**REQUIREMENT**
Nothing but the lines from the top of the following entries through the line with "1568x409 pixels." should be printed, exactly as they are.

**EXTRACTED MATERIAL**
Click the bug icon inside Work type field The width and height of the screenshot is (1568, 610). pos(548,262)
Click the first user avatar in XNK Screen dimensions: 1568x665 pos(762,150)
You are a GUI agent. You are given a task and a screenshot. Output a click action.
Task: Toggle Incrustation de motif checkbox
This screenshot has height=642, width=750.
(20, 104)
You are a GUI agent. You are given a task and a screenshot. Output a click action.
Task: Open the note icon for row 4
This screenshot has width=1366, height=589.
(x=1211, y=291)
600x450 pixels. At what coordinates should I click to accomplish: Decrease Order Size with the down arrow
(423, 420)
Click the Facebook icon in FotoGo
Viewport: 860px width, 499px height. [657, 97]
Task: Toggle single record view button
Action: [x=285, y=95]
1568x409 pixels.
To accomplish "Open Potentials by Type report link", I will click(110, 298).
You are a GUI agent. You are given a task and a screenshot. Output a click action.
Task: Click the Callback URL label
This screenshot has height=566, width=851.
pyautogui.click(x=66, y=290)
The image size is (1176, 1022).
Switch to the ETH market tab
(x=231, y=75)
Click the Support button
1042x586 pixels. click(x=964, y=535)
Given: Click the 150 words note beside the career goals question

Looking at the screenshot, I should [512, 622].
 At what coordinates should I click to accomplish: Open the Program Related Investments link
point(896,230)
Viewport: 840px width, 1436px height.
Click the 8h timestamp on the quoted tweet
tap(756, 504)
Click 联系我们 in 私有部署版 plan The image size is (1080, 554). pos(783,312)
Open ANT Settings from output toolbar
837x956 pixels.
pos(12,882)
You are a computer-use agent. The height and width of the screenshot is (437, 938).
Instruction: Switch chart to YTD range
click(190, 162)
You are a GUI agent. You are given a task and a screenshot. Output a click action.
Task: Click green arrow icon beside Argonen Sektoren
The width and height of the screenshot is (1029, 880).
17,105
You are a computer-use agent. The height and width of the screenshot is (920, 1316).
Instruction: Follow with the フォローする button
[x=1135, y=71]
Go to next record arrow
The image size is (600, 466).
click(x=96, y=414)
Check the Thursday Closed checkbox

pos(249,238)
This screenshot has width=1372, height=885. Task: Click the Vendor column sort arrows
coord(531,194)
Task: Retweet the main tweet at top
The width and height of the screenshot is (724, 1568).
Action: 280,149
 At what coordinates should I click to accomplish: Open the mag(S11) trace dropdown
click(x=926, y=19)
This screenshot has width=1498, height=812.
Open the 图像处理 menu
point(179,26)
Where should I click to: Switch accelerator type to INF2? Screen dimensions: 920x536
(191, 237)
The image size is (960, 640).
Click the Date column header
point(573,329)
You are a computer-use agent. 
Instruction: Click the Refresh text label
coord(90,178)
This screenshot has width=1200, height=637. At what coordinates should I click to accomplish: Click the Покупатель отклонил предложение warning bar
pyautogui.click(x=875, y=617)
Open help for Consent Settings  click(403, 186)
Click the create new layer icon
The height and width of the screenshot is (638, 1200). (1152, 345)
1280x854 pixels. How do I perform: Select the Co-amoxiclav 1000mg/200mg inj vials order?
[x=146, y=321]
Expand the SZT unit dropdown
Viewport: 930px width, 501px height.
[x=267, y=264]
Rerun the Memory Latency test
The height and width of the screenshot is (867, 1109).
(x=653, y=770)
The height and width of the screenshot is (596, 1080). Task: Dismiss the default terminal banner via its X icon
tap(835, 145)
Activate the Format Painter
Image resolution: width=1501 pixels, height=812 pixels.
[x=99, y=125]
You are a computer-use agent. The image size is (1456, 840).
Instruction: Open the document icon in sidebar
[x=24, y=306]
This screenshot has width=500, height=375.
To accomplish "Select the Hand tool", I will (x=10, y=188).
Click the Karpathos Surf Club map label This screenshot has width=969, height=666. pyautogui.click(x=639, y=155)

**EXERCISE RESULT**
Click the bug icon inside Work type field The width and height of the screenshot is (1568, 610). pos(548,262)
Click the first user avatar in XNK Screen dimensions: 1568x665 pos(762,150)
You are a GUI agent. You are given a task and a screenshot. Output a click action.
Task: Toggle Incrustation de motif checkbox
This screenshot has height=642, width=750.
(20, 104)
You are a GUI agent. You are given a task and a screenshot. Output a click action.
Task: Open the note icon for row 4
This screenshot has width=1366, height=589.
(x=1211, y=291)
600x450 pixels. At what coordinates should I click to accomplish: Decrease Order Size with the down arrow
(423, 420)
Click the Facebook icon in FotoGo
Viewport: 860px width, 499px height. [657, 97]
Task: Toggle single record view button
Action: [x=285, y=95]
1568x409 pixels.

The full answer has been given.